(no title)
supern0va | 18 days ago
>[...]
>The "AI replaces humans in X" narrative is primarily a tool for driving attention and funding.
You're sort of acting like it's all or nothing. What about the the humans that used to be that "force multiplier" on a team with the person guiding the research?
If a piece of software required a team of ten to people, and instead it's built with one engineer overseeing an AI, that's still 90% job loss.
For a more current example: do you think all the displaced Uber/Lyft drivers aren't going to think "AI took my job" just because there's a team of people in a building somewhere handling the occasional Waymo low confidence intervention, as opposed to being 100% autonomous?
guluarte|17 days ago
A website that cost hundreds of thousands of dollars in 2000 could be replaced by a wordpress blog built in an afternoon by a teenager in 2015. Did that kill web development? No, it just expanded what was worth building
matwood|17 days ago
Yes, but this assumes a finite amount of software that people and businesses need and want. Will AI be the first productivity increase where humanity says ‘now we have enough’? I’m skeptical.
kaibee|17 days ago
A lot of software exists because humans are needy and kinda incompetent, but we needed to enable to process data at scale? Like, would you build SAP as it is today, for LLMs?
throwaway743|17 days ago
Maybe it requires fundamentally changing or economic systems? Who knows what the solution is, but the problem is most definitely rooted in lack of initiative by our representatives and an economic system that doesn't accommodate us for when shit inevitably hits the fan with labor markets.
cpard|17 days ago
I'm curious why you think I'm acting like it's all or nothing. What I was trying to communicate is the exact opposite, that it's not all or nothing. Maybe it's the way I articulate things, I'm genuinely interested what makes it sound like this.
ramathornn|17 days ago
This is a bizarre time to be living in, on one hand these tools are capable of doing more and more of the tasks any knowledge worker today handles, especially when used by an experienced person in X field.

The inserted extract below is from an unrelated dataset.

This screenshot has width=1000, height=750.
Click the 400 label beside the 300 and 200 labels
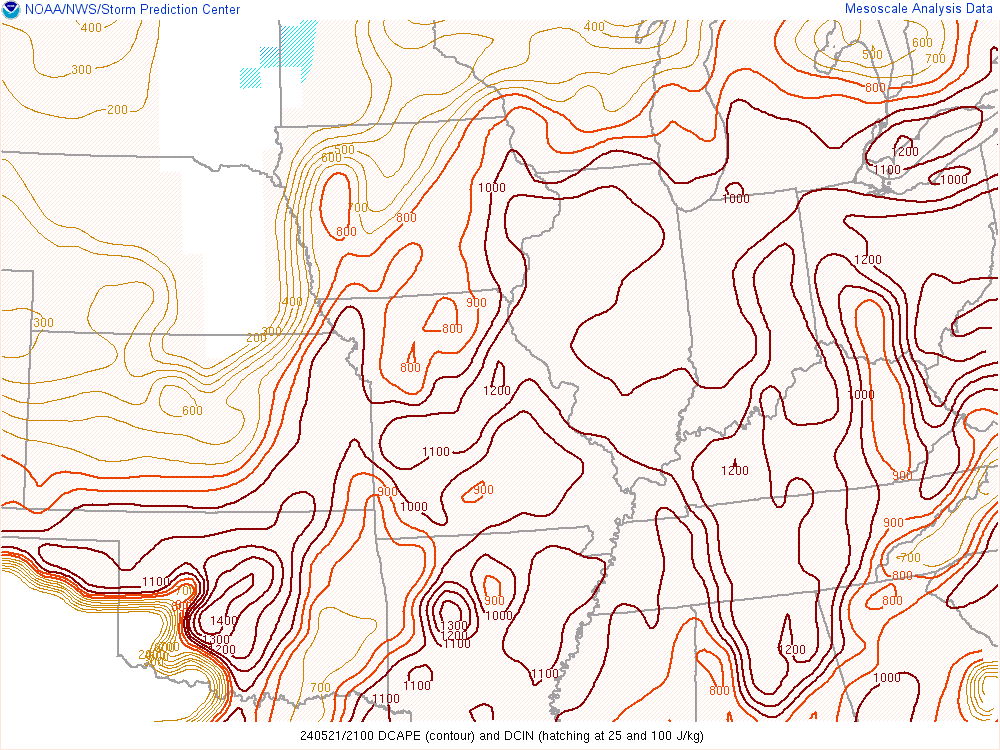tap(292, 302)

On the other, it feels like something is about to give. All the superbowl ads, AI in what feels like every single piece of copy coming out these days. AI CEOs hopping from one podcast to another warning about the upcoming career apocalypse…I’m not fully buying it.
Human-Cabbage|17 days ago
That, of course, assumes that there are 9 other projects that are both known (or knowable) and worth doing. And in the case of Uber/Lyft drivers, there's a skillset mismatch between the "deprecated" jobs and their replacements.